Neoantigens are highly personalized
The tricky part of developing such vaccine is that the neoantigens differ between cancer patients. In addition, neoantigen's efficacy in triggering immune response depends on multiple other personalized biological property of the patient, such as HLA type and TCR type. Here is what has to be met to develop effective vaccine:
Somatic mutation: Neoantigen must somatic mutation.
Mutation expression: Neoantigen must be expressed in tumor cell.
MHC - peptide binding: MHC must be able to recognize and bind the neoantigen with minimal restriction. This is the most restrictive step (only a few peptideS can bind to MHC).
Neoantigen presentation: The neoantigen must be processed and presented onto the tumor cell surface by APC.

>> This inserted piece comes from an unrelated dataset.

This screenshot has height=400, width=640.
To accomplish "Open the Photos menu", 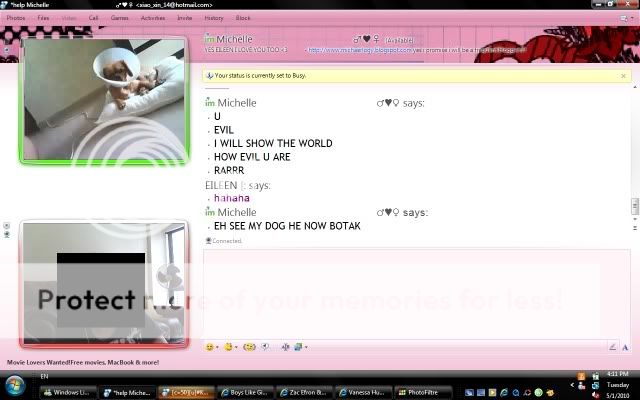I will coord(16,18).
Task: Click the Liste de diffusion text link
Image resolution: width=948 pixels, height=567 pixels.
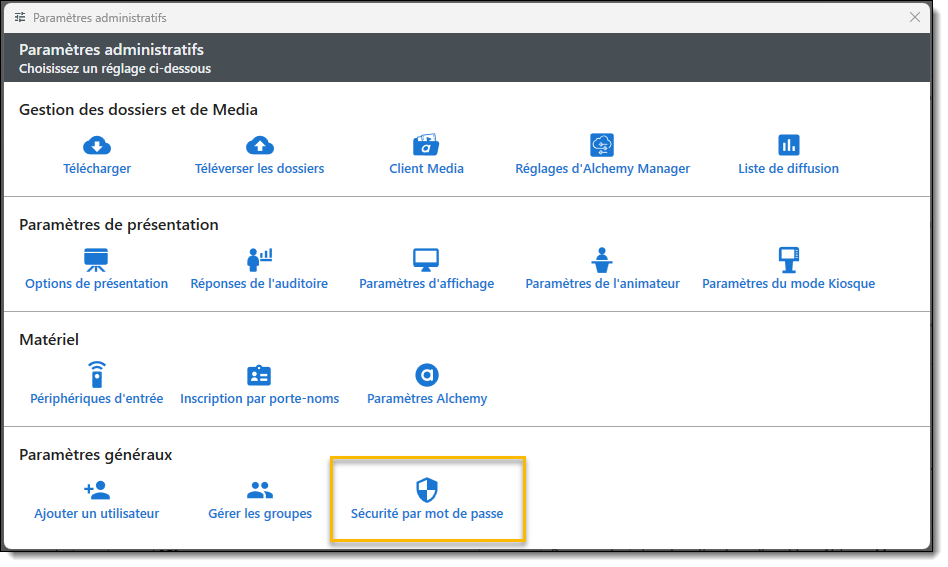Action: [789, 169]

Immuno recognition: This is another heavily restrictive step. For TCR - neoantigen binding, the TCR must be able to recognize both neoantigen and MHC. First, the neoantigen must have the right anchor residue for TCR to bind. Besides, not every TCR has the able to every MHC. MHC restriction dictates that TCR can only recognize the MHC they have encountered in the thymus during lymphocyte development. This filtering step is usually done in vivo.
neoantigen candidate prediction
Now let's see how High Throughput Sequencing (HTS) technique is optimized for such task (Figure B).

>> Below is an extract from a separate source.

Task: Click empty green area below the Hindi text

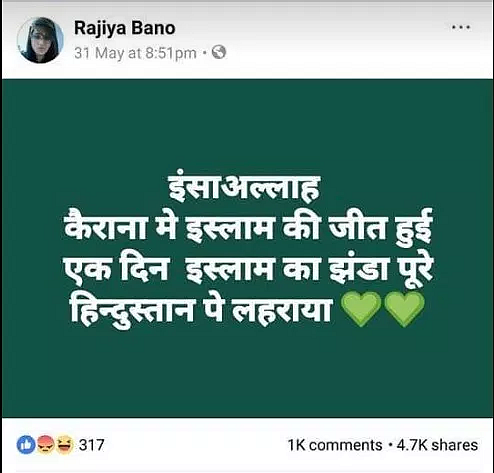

To find potential neoantigen, we identify somatic mutations from tumor WES data.
To ensure the expression of neoantigen, gene expression is estimated on RNA-Seq data.

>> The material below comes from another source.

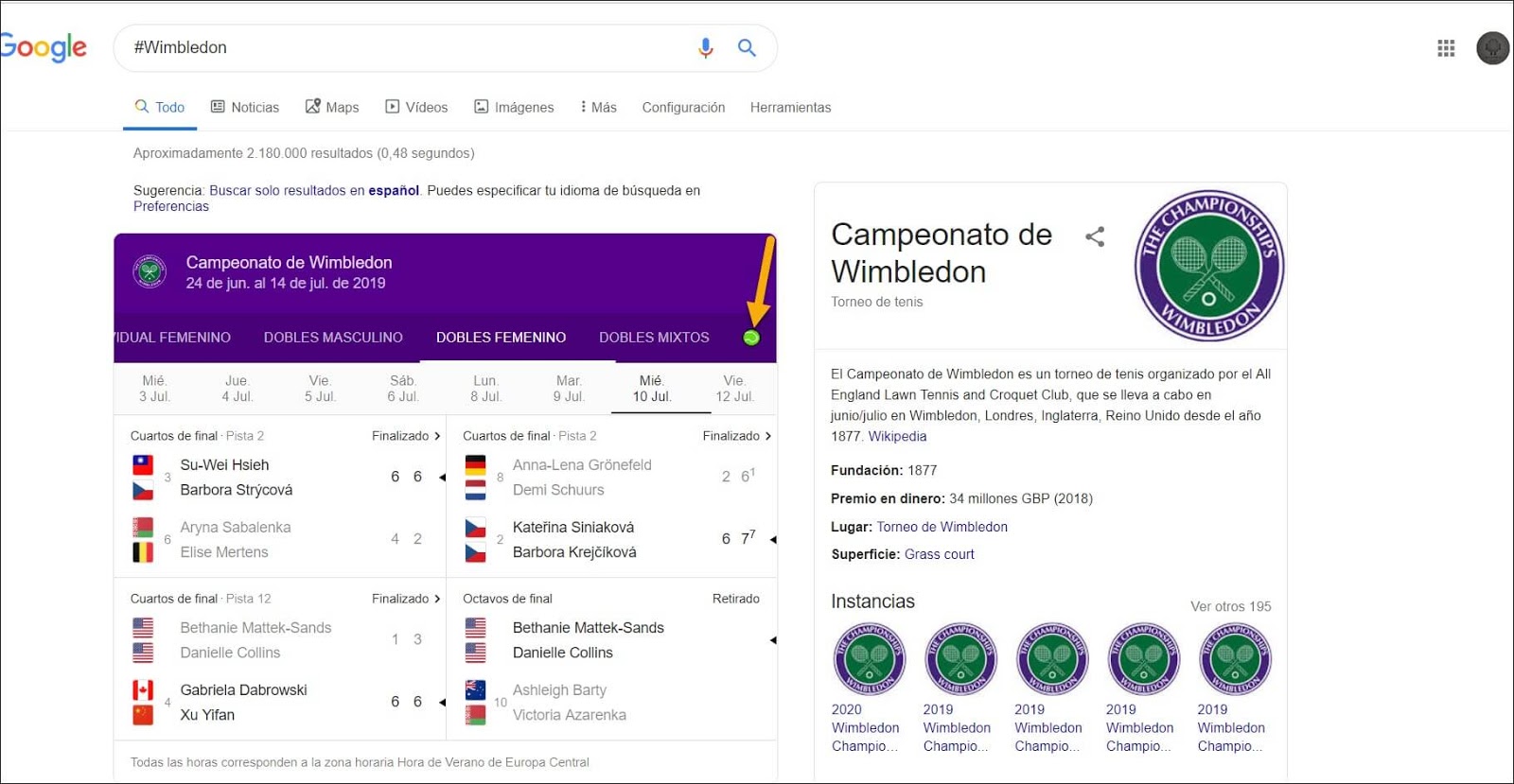This screenshot has height=784, width=1514.
Task: Open the 2020 Wimbledon Championships thumbnail
Action: coord(869,659)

To ensure the neoantigen can be bind and processed by MHC, HLA (the genes codes MHC) typing is performed to get patient's HLA haplotype. For somatic mutations identified earlier, the 10mers and 15mers peptides with somatic mutation in them are generated and fetched together with HLA haplotype to MHC - neoantigen binding prediction tool, such as pVAC-seq.
At this point, we should be able to obtain a list of neoantigens candidates. The neoantigens in this list must meet multiple criteria such as variant allele depth (frequency), MHC binding affinity, locus (gene) expression, self similarity, immunogenicity. We once analyzed leukemia samples. Initially over 200 somatic mutations were identified with WES data as figure shown below (leukemia tends to have low mutation burden). Mutations were called using both VarScan and MuTect. MuTect usually gets less mutations due to the algorithm difference of these tools.
However, after predicting their bind affinity to HLA haplotype, only over 30 neoantigens made their way to the final candicate list.
In vivo neoantigen validation
We assume these neoantigen candidates have potential to be presented on the cell surface. One question left is whether patient's immune system can recognize them. This part is usually assessed by wet-lab. One way to validate these neoantigen is using MHC-humanized mice (To ensure the mice has the same HLA type as patient). these neoantigens can be further prioritized by MHC binding score and then synthesized and injected into mices. The vaccine efficacy can then be assessed by comparing mices with and without vaccination.
Problem with cancer vaccine
Current ongoing cancer vaccine research seems to limit to vaccine of single neoantigen. Tumor cells without such neoantigen will most likely resist to the boosted immune response in the way that very much like standard targeted therapy. In the future, vaccine mixed with multiple potential neoantigens may pose a solution to overcome the tumor heterogeneity issue.